# Given records
--

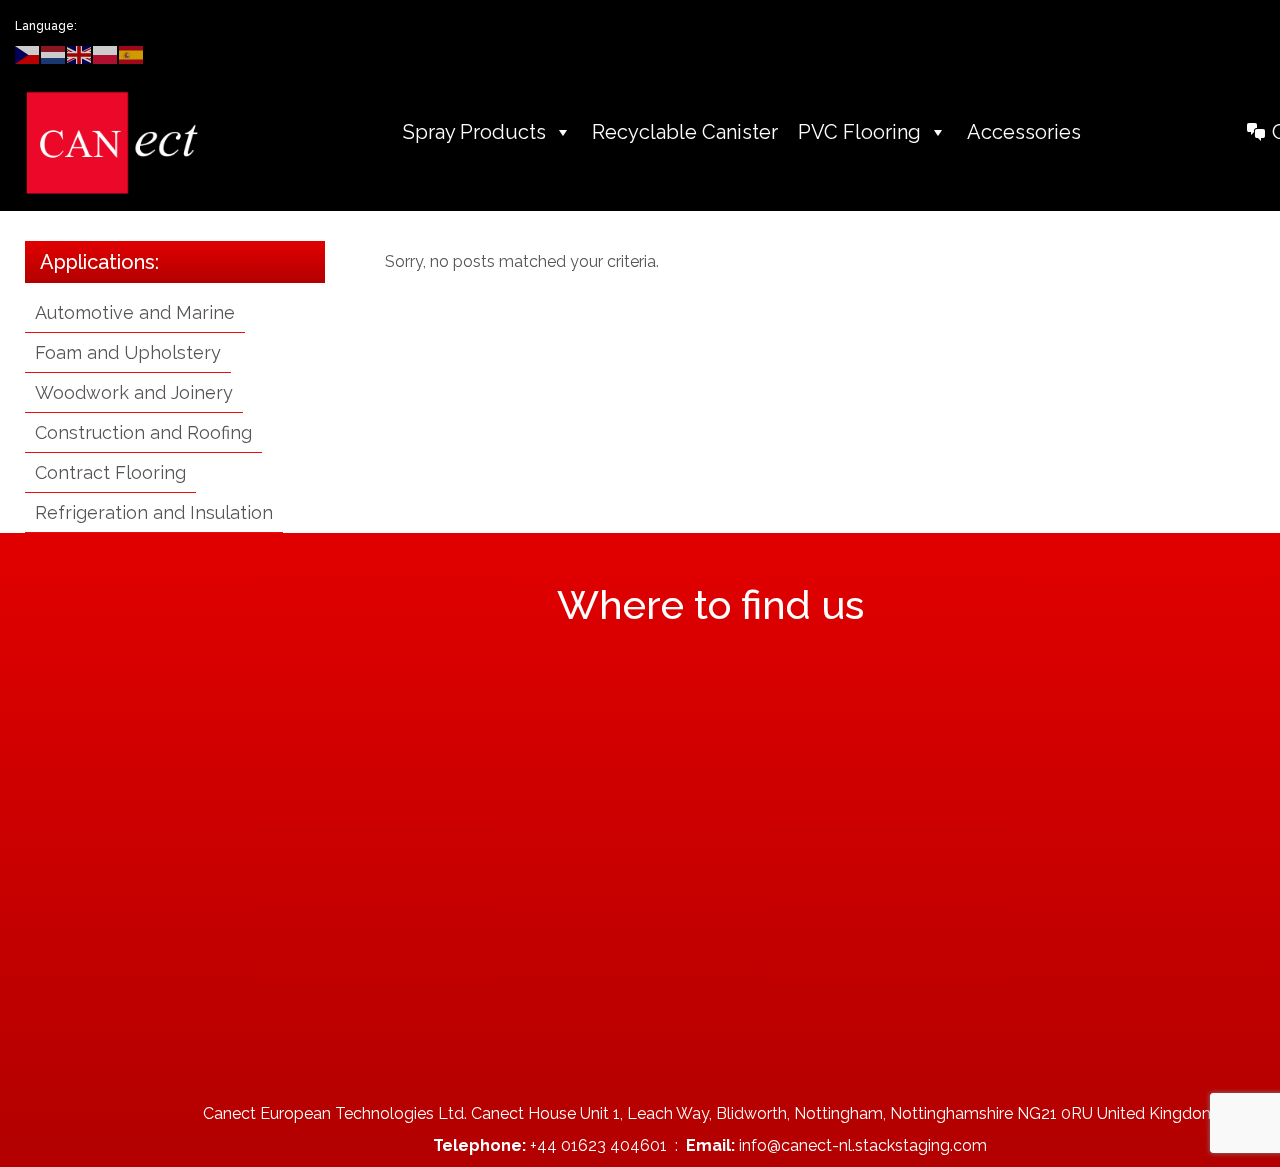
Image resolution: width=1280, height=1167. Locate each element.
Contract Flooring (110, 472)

--

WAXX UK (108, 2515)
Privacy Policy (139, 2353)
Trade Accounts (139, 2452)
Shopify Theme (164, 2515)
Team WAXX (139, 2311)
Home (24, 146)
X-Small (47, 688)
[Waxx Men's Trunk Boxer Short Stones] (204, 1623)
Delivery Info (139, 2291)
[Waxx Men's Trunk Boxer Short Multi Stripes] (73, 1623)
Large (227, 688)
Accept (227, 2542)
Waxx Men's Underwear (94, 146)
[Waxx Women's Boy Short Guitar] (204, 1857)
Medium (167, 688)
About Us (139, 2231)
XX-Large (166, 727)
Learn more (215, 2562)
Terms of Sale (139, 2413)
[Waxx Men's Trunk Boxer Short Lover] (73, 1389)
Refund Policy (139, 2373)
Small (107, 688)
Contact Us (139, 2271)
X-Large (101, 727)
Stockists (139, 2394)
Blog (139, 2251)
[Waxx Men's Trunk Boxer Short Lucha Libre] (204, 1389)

--

Output the lines above exactly, but only those between the line holding "Refund Policy (139, 2373)" and the line holding "[Waxx Men's Trunk Boxer Short Lucha", inclusive.

Refund Policy (139, 2373)
Small (107, 688)
Contact Us (139, 2271)
X-Large (101, 727)
Stockists (139, 2394)
Blog (139, 2251)
[Waxx Men's Trunk Boxer Short Lucha Libre] (204, 1389)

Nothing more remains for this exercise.